# WHAT YOU WILL DO:
Render each line of the listing below as one string in a JSON list, leaving out blank lines.

──────────────────────────────

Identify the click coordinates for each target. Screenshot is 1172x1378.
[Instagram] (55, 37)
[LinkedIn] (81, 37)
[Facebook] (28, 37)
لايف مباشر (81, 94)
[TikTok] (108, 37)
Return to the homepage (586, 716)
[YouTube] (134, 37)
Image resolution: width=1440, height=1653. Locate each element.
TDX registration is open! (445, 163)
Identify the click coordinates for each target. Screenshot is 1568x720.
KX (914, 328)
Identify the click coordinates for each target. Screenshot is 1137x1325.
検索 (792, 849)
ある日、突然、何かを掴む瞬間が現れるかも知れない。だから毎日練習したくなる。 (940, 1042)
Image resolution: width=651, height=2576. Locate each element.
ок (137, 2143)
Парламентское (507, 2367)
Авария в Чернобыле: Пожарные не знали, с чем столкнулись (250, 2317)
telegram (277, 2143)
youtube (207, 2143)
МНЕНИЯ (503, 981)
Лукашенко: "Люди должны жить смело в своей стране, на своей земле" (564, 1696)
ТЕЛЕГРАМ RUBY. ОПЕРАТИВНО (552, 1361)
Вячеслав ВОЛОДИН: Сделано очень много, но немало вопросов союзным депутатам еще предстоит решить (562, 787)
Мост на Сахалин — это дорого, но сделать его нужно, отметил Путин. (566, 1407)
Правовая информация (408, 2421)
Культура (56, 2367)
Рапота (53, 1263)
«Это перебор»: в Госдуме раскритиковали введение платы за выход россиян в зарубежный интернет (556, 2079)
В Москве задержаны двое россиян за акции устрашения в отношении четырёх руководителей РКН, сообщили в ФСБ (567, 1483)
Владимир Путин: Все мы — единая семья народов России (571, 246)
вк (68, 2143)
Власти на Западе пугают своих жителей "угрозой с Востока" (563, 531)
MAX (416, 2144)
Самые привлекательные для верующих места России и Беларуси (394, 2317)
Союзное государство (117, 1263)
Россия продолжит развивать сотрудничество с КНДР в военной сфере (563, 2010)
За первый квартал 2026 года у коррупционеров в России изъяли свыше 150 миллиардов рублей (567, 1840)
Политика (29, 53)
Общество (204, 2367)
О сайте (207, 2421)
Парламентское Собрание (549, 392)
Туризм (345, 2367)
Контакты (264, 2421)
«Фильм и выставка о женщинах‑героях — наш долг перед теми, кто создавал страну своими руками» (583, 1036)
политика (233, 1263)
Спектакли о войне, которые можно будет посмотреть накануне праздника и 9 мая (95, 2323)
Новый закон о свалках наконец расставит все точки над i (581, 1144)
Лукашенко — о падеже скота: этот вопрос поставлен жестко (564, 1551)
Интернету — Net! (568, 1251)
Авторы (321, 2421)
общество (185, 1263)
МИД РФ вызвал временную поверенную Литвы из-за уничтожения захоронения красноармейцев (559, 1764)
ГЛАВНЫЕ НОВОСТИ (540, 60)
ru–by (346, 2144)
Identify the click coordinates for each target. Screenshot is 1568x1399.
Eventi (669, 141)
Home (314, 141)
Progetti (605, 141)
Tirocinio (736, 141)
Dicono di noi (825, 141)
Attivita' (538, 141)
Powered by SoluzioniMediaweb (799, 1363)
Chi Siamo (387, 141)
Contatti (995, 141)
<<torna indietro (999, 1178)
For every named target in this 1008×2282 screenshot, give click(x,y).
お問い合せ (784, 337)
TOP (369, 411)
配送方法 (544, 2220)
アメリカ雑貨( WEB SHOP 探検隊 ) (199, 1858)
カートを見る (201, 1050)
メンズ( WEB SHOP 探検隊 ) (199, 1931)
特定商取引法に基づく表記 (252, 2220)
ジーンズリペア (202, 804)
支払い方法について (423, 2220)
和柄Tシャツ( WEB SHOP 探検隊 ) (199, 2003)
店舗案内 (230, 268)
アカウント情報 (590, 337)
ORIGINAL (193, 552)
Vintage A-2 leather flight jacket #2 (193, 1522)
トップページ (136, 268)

──────────────────────────────

# RESULT:
[
  "Identify the click coordinates for each target. Screenshot is 1172x1378.",
  "[Instagram] (55, 37)",
  "[LinkedIn] (81, 37)",
  "[Facebook] (28, 37)",
  "لايف مباشر (81, 94)",
  "[TikTok] (108, 37)",
  "Return to the homepage (586, 716)",
  "[YouTube] (134, 37)",
  "Image resolution: width=1440, height=1653. Locate each element.",
  "TDX registration is open! (445, 163)",
  "Identify the click coordinates for each target. Screenshot is 1568x720.",
  "KX (914, 328)",
  "Identify the click coordinates for each target. Screenshot is 1137x1325.",
  "検索 (792, 849)",
  "ある日、突然、何かを掴む瞬間が現れるかも知れない。だから毎日練習したくなる。 (940, 1042)",
  "Image resolution: width=651, height=2576. Locate each element.",
  "ок (137, 2143)",
  "Парламентское (507, 2367)",
  "Авария в Чернобыле: Пожарные не знали, с чем столкнулись (250, 2317)",
  "telegram (277, 2143)",
  "youtube (207, 2143)",
  "МНЕНИЯ (503, 981)",
  "Лукашенко: \"Люди должны жить смело в своей стране, на своей земле\" (564, 1696)",
  "ТЕЛЕГРАМ RUBY. ОПЕРАТИВНО (552, 1361)",
  "Вячеслав ВОЛОДИН: Сделано очень много, но немало вопросов союзным депутатам еще предстоит решить (562, 787)",
  "Мост на Сахалин — это дорого, но сделать его нужно, отметил Путин. (566, 1407)",
  "Правовая информация (408, 2421)",
  "Культура (56, 2367)",
  "Рапота (53, 1263)",
  "«Это перебор»: в Госдуме раскритиковали введение платы за выход россиян в зарубежный интернет (556, 2079)",
  "В Москве задержаны двое россиян за акции устрашения в отношении четырёх руководителей РКН, сообщили в ФСБ (567, 1483)",
  "Владимир Путин: Все мы — единая семья народов России (571, 246)",
  "вк (68, 2143)",
  "Власти на Западе пугают своих жителей \"угрозой с Востока\" (563, 531)",
  "MAX (416, 2144)",
  "Самые привлекательные для верующих места России и Беларуси (394, 2317)",
  "Союзное государство (117, 1263)",
  "Россия продолжит развивать сотрудничество с КНДР в военной сфере (563, 2010)",
  "За первый квартал 2026 года у коррупционеров в России изъяли свыше 150 миллиардов рублей (567, 1840)",
  "Политика (29, 53)",
  "Общество (204, 2367)",
  "О сайте (207, 2421)",
  "Парламентское Собрание (549, 392)",
  "Туризм (345, 2367)",
  "Контакты (264, 2421)",
  "«Фильм и выставка о женщинах‑героях — наш долг перед теми, кто создавал страну своими руками» (583, 1036)",
  "политика (233, 1263)",
  "Спектакли о войне, которые можно будет посмотреть накануне праздника и 9 мая (95, 2323)",
  "Новый закон о свалках наконец расставит все точки над i (581, 1144)",
  "Лукашенко — о падеже скота: этот вопрос поставлен жестко (564, 1551)",
  "Интернету — Net! (568, 1251)",
  "Авторы (321, 2421)",
  "общество (185, 1263)",
  "МИД РФ вызвал временную поверенную Литвы из-за уничтожения захоронения красноармейцев (559, 1764)",
  "ГЛАВНЫЕ НОВОСТИ (540, 60)",
  "ru–by (346, 2144)",
  "Identify the click coordinates for each target. Screenshot is 1568x1399.",
  "Eventi (669, 141)",
  "Home (314, 141)",
  "Progetti (605, 141)",
  "Tirocinio (736, 141)",
  "Dicono di noi (825, 141)",
  "Attivita' (538, 141)",
  "Powered by SoluzioniMediaweb (799, 1363)",
  "Chi Siamo (387, 141)",
  "Contatti (995, 141)",
  "<<torna indietro (999, 1178)",
  "For every named target in this 1008×2282 screenshot, give click(x,y).",
  "お問い合せ (784, 337)",
  "TOP (369, 411)",
  "配送方法 (544, 2220)",
  "アメリカ雑貨( WEB SHOP 探検隊 ) (199, 1858)",
  "カートを見る (201, 1050)",
  "メンズ( WEB SHOP 探検隊 ) (199, 1931)",
  "特定商取引法に基づく表記 (252, 2220)",
  "ジーンズリペア (202, 804)",
  "支払い方法について (423, 2220)",
  "和柄Tシャツ( WEB SHOP 探検隊 ) (199, 2003)",
  "店舗案内 (230, 268)",
  "アカウント情報 (590, 337)",
  "ORIGINAL (193, 552)",
  "Vintage A-2 leather flight jacket #2 (193, 1522)",
  "トップページ (136, 268)"
]